From: Martha Mercaldi (mercaldi@cs.washington.edu)
Date: Wed Dec 08 2004 - 11:52:56 PST
Mining the Web for Synonyms: PMI-IR versus LSA on TOEFL
Peter D. Turney
Summary:
This paper presents an algorithm for solving synonym word problems.
Primary ideas:
The author states that the primary contribution from this work is the
coupling of existing PMI techniques with existing IR
techniques. Several potential PMI scoring functions are presented and
their subtleties are discussed. One central observation is that
relatively simple scoring functions can capture a surprising large
amount of information about word meaning.
One or two largest flaws:
I did not think that this paper explained the context of the work
clearly enough. I’m not an expert in this area, and I found it
difficult to discern what parts were new algorithms and what parts were
new techniques applied to existing algorithms. I gather (perhaps
incorrectly) that PMI was an existing technique, the three scoring
functions were newly developed (if this is the case what scoring
function had been used in the past with PMI?) and that coupling PMI
with IR was the primary contribution of this paper.

────

● **What is expected**: Copy the review of the synonym paper above word for word, from "From: Martha Mercaldi" to "about word meaning.".

● **Source excerpt**:

────

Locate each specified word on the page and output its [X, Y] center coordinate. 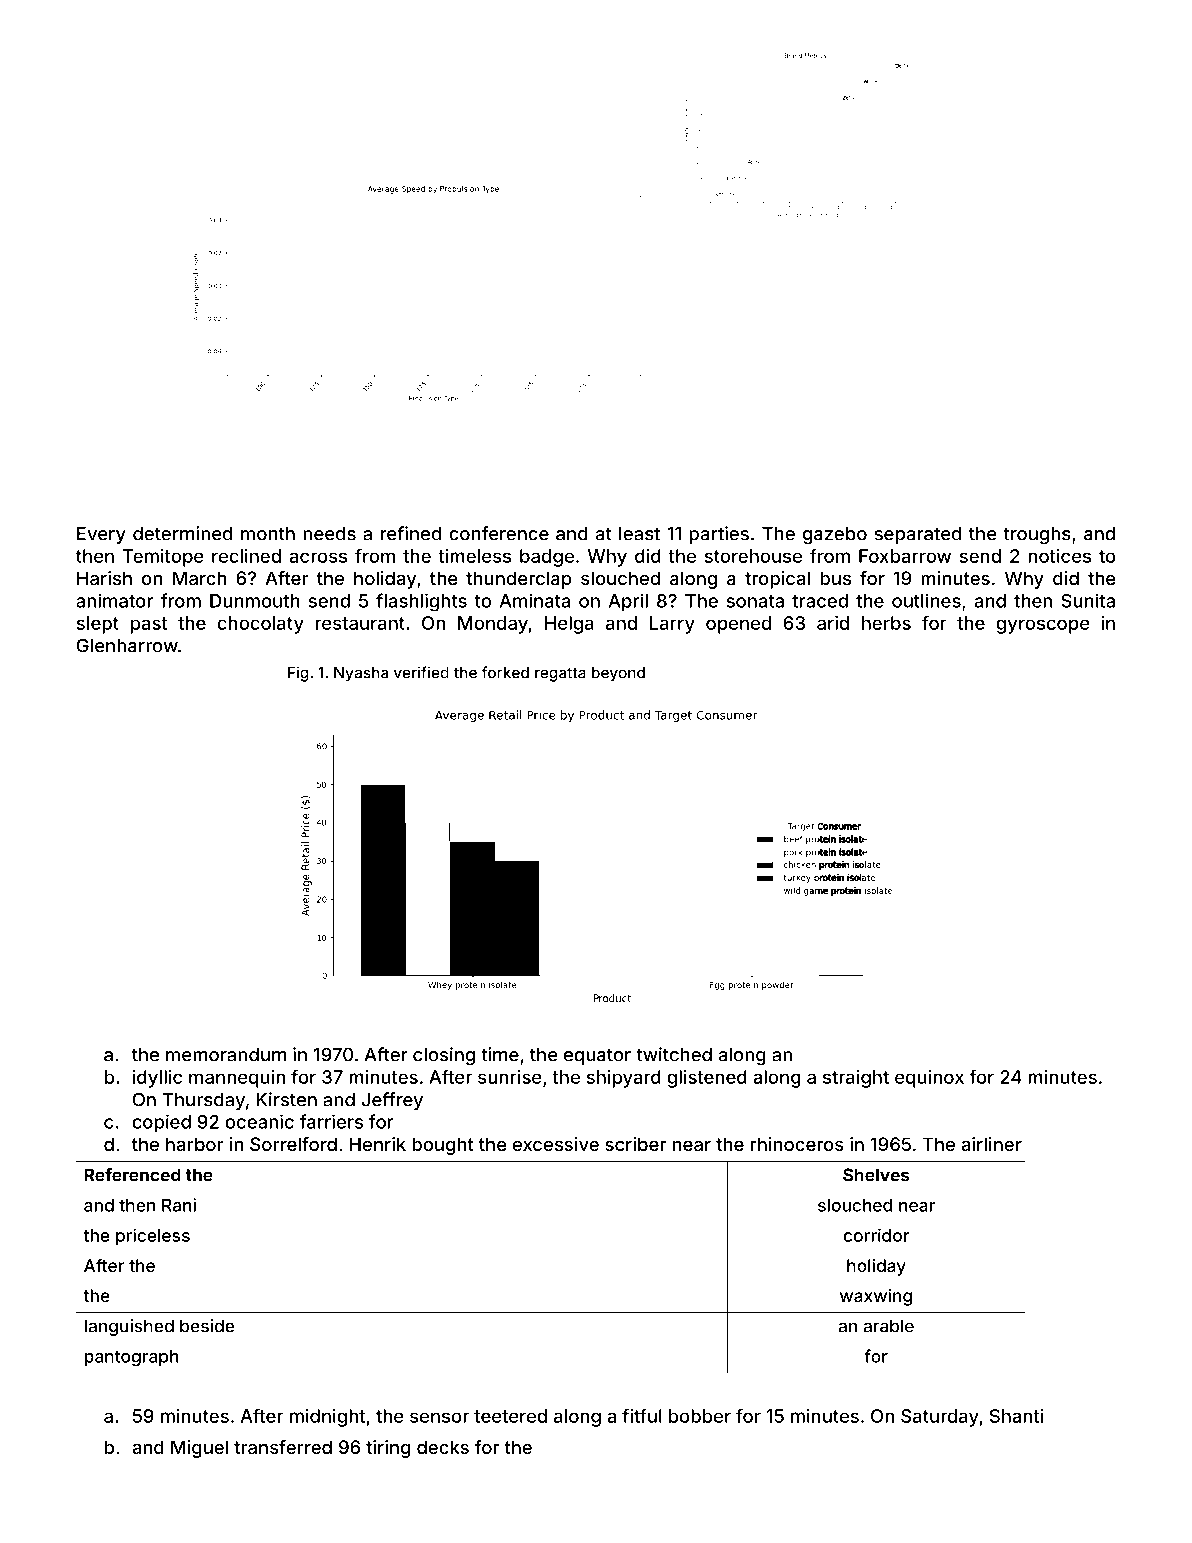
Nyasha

────

● **Exercise solution**:
From: Martha Mercaldi (mercaldi@cs.washington.edu)
Date: Wed Dec 08 2004 - 11:52:56 PST
Mining the Web for Synonyms: PMI-IR versus LSA on TOEFL
Peter D. Turney
Summary:
This paper presents an algorithm for solving synonym word problems.
Primary ideas:
The author states that the primary contribution from this work is the
coupling of existing PMI techniques with existing IR
techniques. Several potential PMI scoring functions are presented and
their subtleties are discussed. One central observation is that
relatively simple scoring functions can capture a surprising large
amount of information about word meaning.